I, like you, hope continuity of service will be maintained tomorrow.

For the record, I am neither pro-union nor pro-management. I support public transit in which management, employees, and passengers step up to their respective responsibilities.

Anonymous said...

GetonTheGo
I'm with you on your comments, you hit the nail on the head, especially with comparing to Pilots.
Let me enlighten you all a little on that comparison.
In the US, major US airlines that pay it's pilots $120-$200,000 a year to fly its Boeing & Airbus big jets and each major carrier has it's subsidiary carriers that operate a Regional Service for the big airlines, such as Mesa, Republic & Skywest.
A lot of attention has been focused on the safety aspect of these carriers that pay peanuts.
A First Officer for Mesa (behalf of Delta) earn.... $19-$35 an hour.
Most of America's air incidents have nearly all been Regional Carriers, low paid pilots, lower level of skill & training etc... I avoid these types of flights in the US for that reason alone. Safety record!
I feel safe with 99% of the Drivers GO has on the road, but you'll always get a bad apple or two.
They earn a good wage to a certain extent, the vast majority of them have to sacrifice family life to earn that moment. I know many drivers on 60+ hours shifts per week to earn 40 hours of pay.
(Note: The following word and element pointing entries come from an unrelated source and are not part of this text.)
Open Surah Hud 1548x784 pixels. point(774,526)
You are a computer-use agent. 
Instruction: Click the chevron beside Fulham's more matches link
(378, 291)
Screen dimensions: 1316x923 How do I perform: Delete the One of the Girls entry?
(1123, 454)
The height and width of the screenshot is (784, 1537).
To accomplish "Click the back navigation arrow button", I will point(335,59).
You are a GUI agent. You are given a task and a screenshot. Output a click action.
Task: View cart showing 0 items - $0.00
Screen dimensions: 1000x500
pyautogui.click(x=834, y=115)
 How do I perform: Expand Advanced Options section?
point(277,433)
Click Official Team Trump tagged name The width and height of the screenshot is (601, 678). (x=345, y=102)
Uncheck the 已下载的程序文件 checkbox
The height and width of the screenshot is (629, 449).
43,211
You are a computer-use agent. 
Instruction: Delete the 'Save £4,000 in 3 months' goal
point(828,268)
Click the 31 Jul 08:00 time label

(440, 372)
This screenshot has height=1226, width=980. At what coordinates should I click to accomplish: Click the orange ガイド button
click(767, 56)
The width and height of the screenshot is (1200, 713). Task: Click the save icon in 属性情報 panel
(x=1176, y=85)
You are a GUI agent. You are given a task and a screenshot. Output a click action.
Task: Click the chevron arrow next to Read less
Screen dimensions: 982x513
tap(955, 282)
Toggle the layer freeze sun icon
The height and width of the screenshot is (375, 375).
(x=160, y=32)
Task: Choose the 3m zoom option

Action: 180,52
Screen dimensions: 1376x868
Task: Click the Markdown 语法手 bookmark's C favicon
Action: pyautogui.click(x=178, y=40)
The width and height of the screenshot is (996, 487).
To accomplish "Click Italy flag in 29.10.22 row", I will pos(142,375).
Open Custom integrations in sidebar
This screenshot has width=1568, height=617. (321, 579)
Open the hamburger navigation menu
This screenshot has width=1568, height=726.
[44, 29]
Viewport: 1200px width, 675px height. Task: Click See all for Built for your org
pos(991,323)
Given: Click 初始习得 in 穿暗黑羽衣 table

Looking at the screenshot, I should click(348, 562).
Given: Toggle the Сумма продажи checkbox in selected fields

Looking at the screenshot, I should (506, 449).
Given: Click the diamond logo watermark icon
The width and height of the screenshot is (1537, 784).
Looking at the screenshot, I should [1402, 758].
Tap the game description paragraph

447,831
It's not all what it seems.

JBond

JulieBean said...

Well said CJ, I found your comments very enlightening and thank you to all GO Bus drivers, I don't take the GO bus personally but I can imagine it is not an easy job and I can appreciate anyone that works directly with the public on a daily basis, you have my respect and appreciation. I also do not want to see anyone replaced with less experienced workers to save a buck.

MATT said...

"Yet, you CAN do these jobs -- but you don't. Ask yourself why you don't"

I know why I don't...because I could never, ever work for a Union. Simple as that.

C.J. Smith said...

^ Same here. Not for me but I don't judge those who do. Everyone has a reason for the job they choose to do.

Unknown said...

This is one of your best written posts!